I've been making my first jQuery plugin and I need to add some CSS in the head via a styles tag as doing inline css on the element which gets injected by the script has some weird bugs in IE8 - 10.

But to add the styles in the head I need to target the actual element that the user binded the plugin to.

For example:

$('input').myPlugin(); // I need to get the text "input"
$('#form .foo').myPlugin(); // I need to get the text "#form .foo"

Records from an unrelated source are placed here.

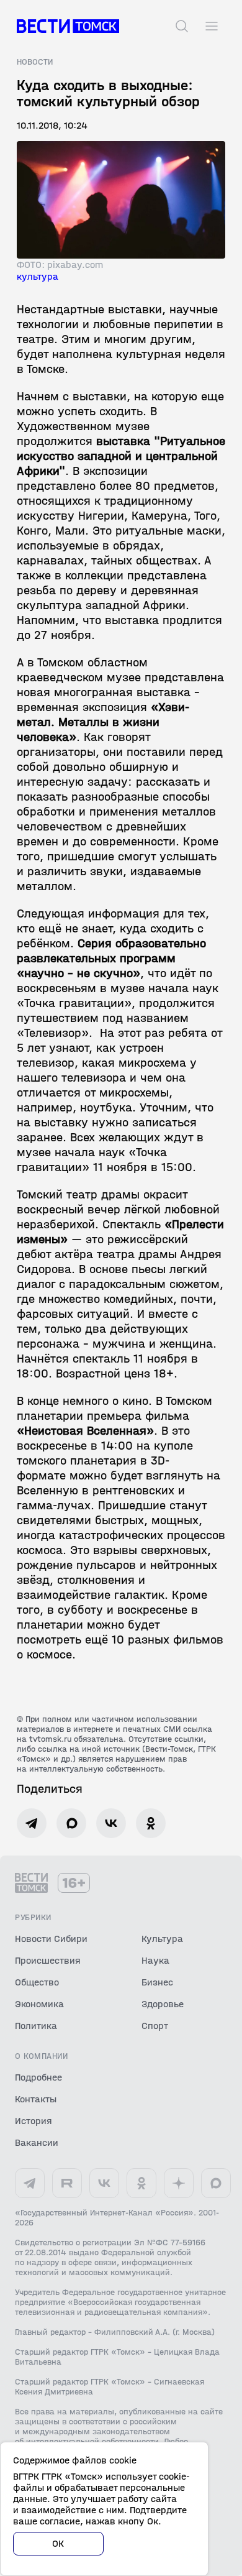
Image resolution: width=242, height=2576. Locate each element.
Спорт (154, 2025)
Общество (37, 1982)
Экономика (39, 2004)
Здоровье (162, 2004)
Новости (35, 62)
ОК (58, 2543)
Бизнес (157, 1982)
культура (37, 276)
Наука (155, 1960)
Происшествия (48, 1960)
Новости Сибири (51, 1938)
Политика (36, 2025)
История (33, 2121)
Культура (162, 1938)
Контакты (35, 2099)
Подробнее (38, 2077)
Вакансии (36, 2142)
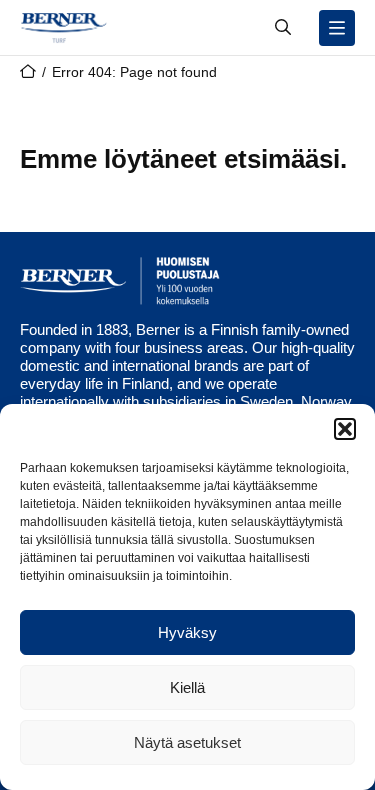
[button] (345, 429)
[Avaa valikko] (337, 28)
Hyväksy (187, 632)
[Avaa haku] (283, 28)
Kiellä (187, 687)
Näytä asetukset (187, 742)
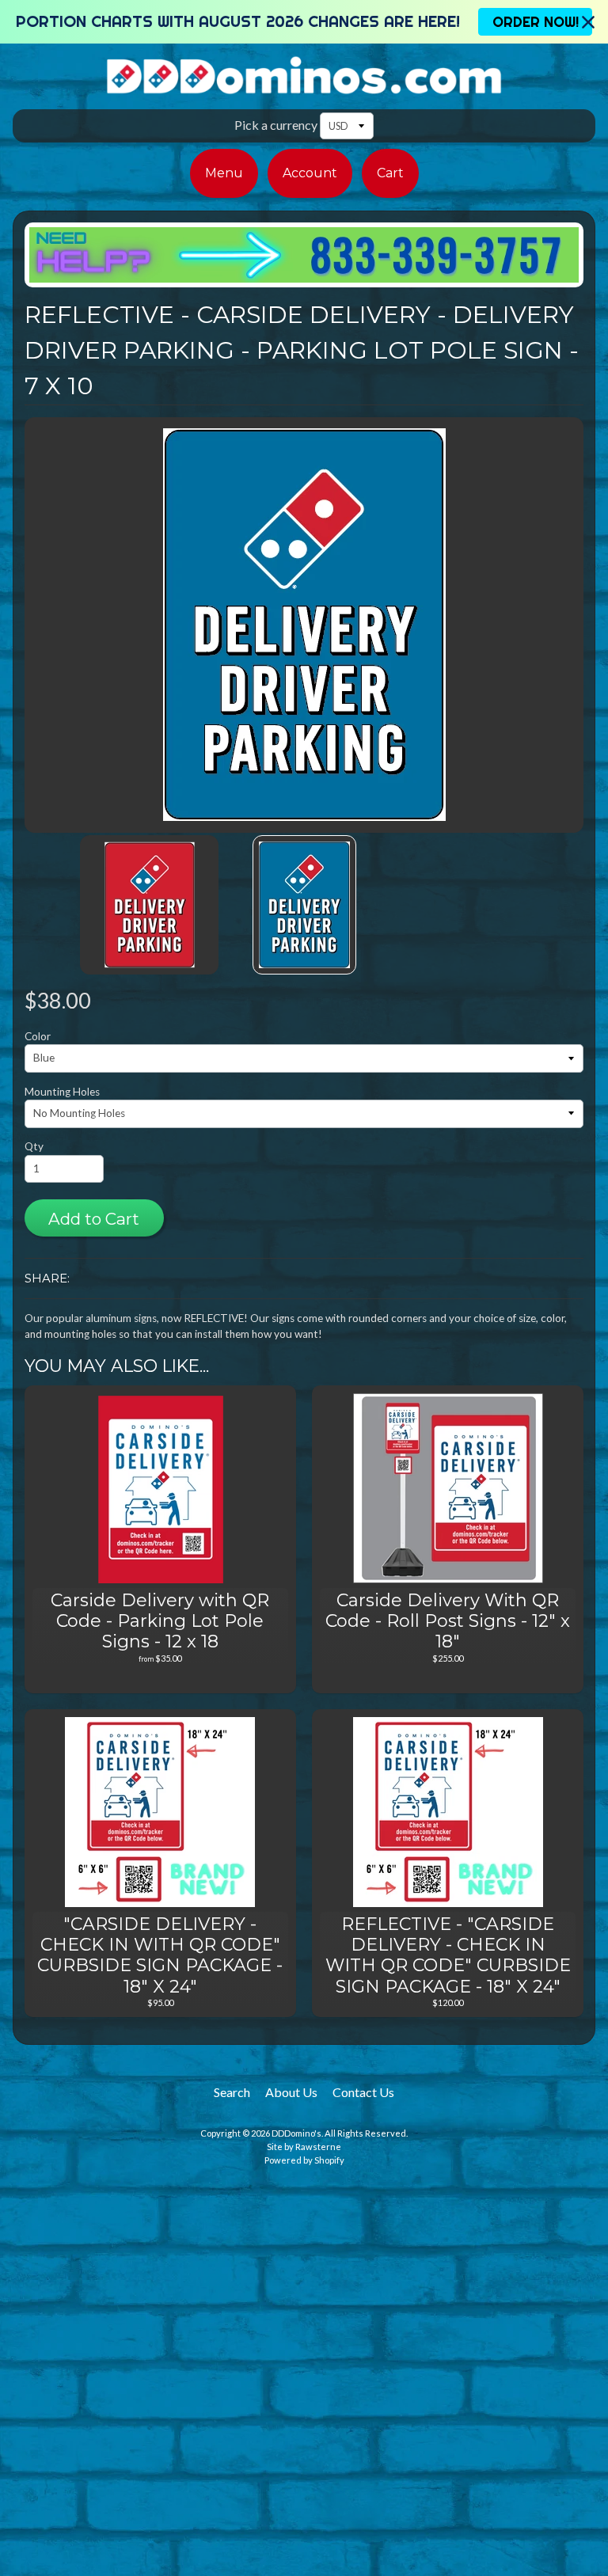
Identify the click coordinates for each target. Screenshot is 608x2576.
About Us (291, 2091)
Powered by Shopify (304, 2160)
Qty (34, 1146)
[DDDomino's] (304, 85)
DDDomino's (296, 2133)
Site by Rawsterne (304, 2146)
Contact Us (363, 2091)
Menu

Is it possible to get this data within the plugin?

Upvotes: 1

Views: 86

Answers (3)

Downgoat
Downgoat

Reputation: 14361

$.myPlugin

The recommended way to solve your problem is using this and other methods described below. If you require the selector as a string, you can define the function as a child of jQuery ($) and have the function executed in a similar way to jQuery's &.ajax and $.extend. What this is doing is it is making it a child of jQuery, and a child of $.fn so it can still be 'classified' as a regular jQuery plugin, or a prototype of jQuery. When you old set your plugin the $.fn, it is set to jQuery's prototype, making it so you have to run the jQuery function. Here we are doing that, but because functions are also objects, we can set that function to $.myPlugin making it still part of jQuery, but prevents the user from entering the selector twice. Since this.selector s deprecated (and it'll probably be removed soon) it's better than running it through a function to generate a selector.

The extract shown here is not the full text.